## Text section
+ + + + +
Unlike earlier generations of file sharing (such as Napster), which store files or allow them to pass through their servers, Pirate Bay relies on BitTorrent technology, providing information on where files can be found on other computers.

While Pirate Bay was not charged for copyright infringement, its owners and operators were charged essentially with aiding and abetting wholesale intellectual property theft.  For this, they were sentenced to one year in jail and the equivalent of $3.6 million in damages.  The news of the lawsuit has been covered extensively by the NY TimesNPR, Wired, and On the Media.  The Guardian includes an interactive time series of events, and Ars Technica provides a nice analysis of the finding.
+ + + + +
## Objective A
According to the text on the Pirate Bay case, what sentence did the site's owners and operators receive?
## Objective B
Extend the text about the Pirate Bay case with a few more sentences, picking up right after its final sentence.

## Source data
+ + + + +
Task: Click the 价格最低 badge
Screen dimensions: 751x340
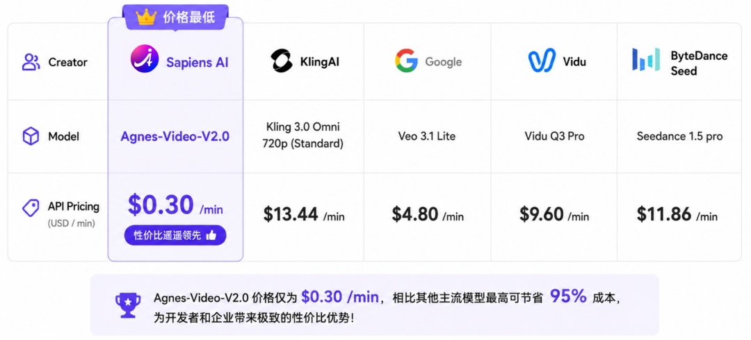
+ + + + +
## Result A
They were sentenced to one year in jail and the equivalent of $3.6 million in damages.

## Result B
We often assume that the strength of intellectual property rights are inversely related to the costs of copying. As James Boyle, professor of law at Duke University wrote in a lengthy article on the intellectual commons:

To deal with the monk-copyist, we need no intellectual property right because physical control of the manuscript is enough. To deal with the Gutenberg press, we need the Statute of Anne. To deal with the Internet, we need the Digital Millennium Copyright Act, the No Electronic Theft Act, the Sonny Bono Term Extension Act, and perhaps even the Collections of Information Antipiracy Act. As copying costs approach zero asymptotically, intellectual property rights must approach perfect control. If a greater proportion of product value and gross national product is now in the form of value-added information, then we have still another reason to need strengthened protection. A five-dollar padlock would do for a garden shed, but not for a vault. (p.42)

The entertainment industry has clearly moved to increase control of its intellectual property.  Academic publishers, on the other hand, are loosening the reins.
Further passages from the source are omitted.